I wondered how such an obviously small home managed to accommodate so many people even though most of them were little. ‘Have you gagged and bound the wee ones?’
Dermott, scrubbing a mass of black hair too luxuriant for any bowl to cover, considered the question seriously. ‘No. They’re with my ma,’ he said, opening a door into a living room, ‘but they’ve left their linen.’ He pointed to small garments drying in front of a blazing fire and a clothes-horse on which nappies hung as if it were a flag day. ‘I’m trying to get them dried before tomorrow.’
On the mantlepiece standing beside an ornate, if stopped, clock was a jar of Thovaline, a cream to stop nappy rash. Its pot was blue and matched the colour with which someone of artistic bent had painted two of the tiles on an otherwise drearily brown fireplace. Even though the linoleum was the same drab colour, the wallpaper with its peony rose sprays made colourful splashes on a navy background. The house may not have been grand but it was warm and felt welcoming.
‘Now, Nurse,’ Dermott said, rubbing his big knuckled h
ands together. They made a sound as rough as sandpaper on wood. Like a squaddie about to take orders, he straightened his shoulders. ‘Eileen’s upstairs. I’ve looked out the delivery pack and put the kettle on.’
‘Good. Two sugars please and no milk – I’m trying to diet.’
Eileen seemed remarkably cheerful for someone in labour. Wearing a thin nightdress, she sat by the window on a hard chair, resting her feet up on another.
‘What’s it doing out there? Dermott said it was a bit misty.’ She pointed to the faded blue-velvet curtains, efficiently blocking out the night.
‘The stork might have a problem locating Belfast,’ I said, hoping I was wrong. I handed her a thick mug of tea much the same colour as the lino. ‘Dermott’s finest.’
Ignoring the weather report, she said, ‘He makes a grand cup, so he does,’ and drained its contents in one.
It wouldn’t have been like this in hospital! Once patients were in the labour ward they wouldn’t be fed. Fluids would be limited to the odd ice cube, essential liquids given by an intravenous drip. It made the patients safer candidates for an anaesthetic if needed: and thirsty.

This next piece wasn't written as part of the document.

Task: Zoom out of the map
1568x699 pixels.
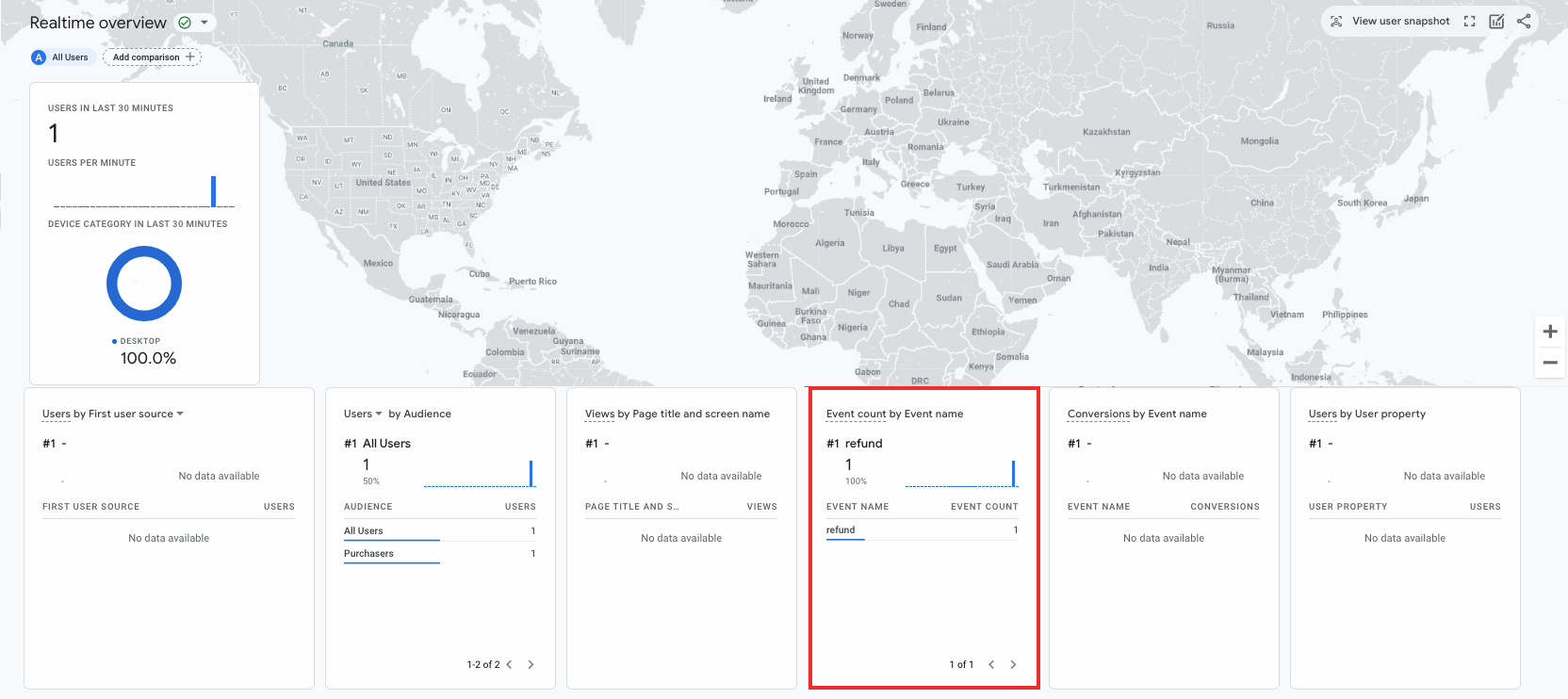Action: pos(1550,363)
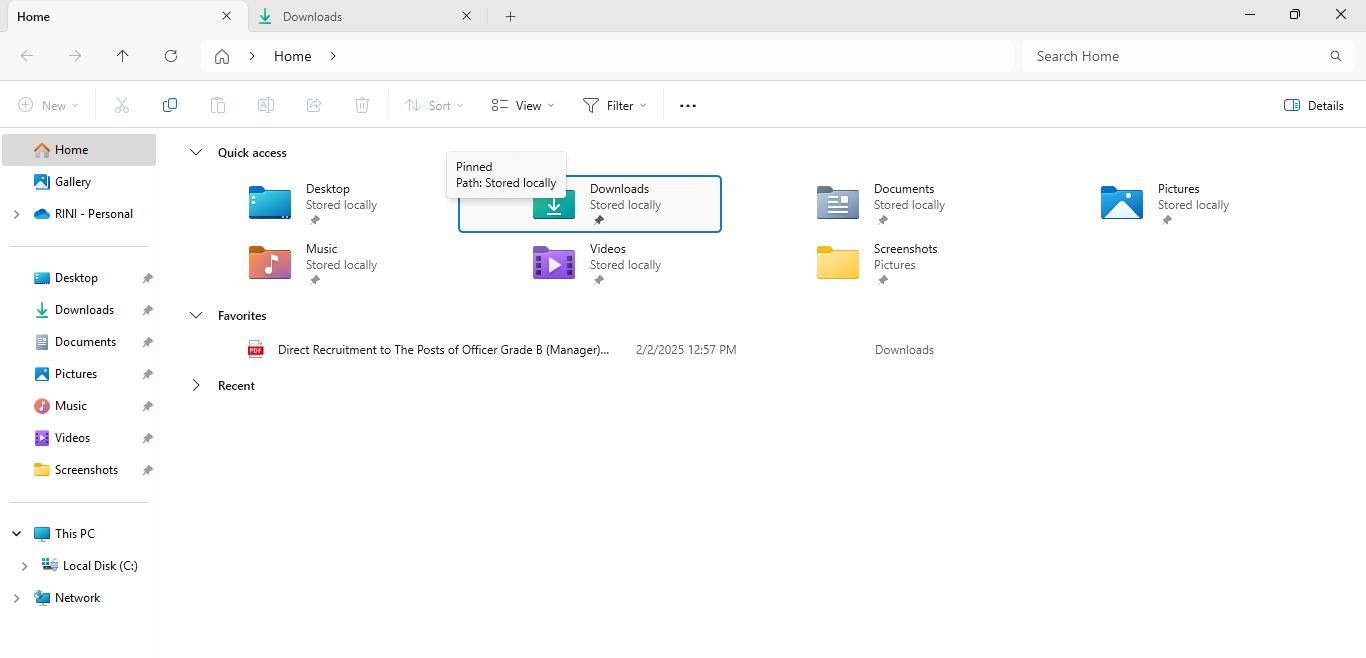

Eileen wouldn’t be that. Plainly fortified, she now pointed to a bulky package on top of a wardrobe masquerading as an upright coffin. ‘It looks like a Christmas parcel. Dermott put it there out of the children’s way. We’ve had a terrible job keeping them out of it.’
‘I think they’d have been disappointed.’ I said and took it down, unpacking it quickly. Disregarding spotlessly white dressing towels, a pack of sterile delivery hardware and enough cotton wool to cocoon an elephant, I searched out a plastic sheet. ‘Look! This’ll keep your bed safe.’
‘I’ll give you a hand,’ she said and winced as she stood up.
‘Just you stay there.’ I’d noticed a small telephone under the bed. Phew! I must’ve dreamt Sister Marks said there wasn’t one in the house.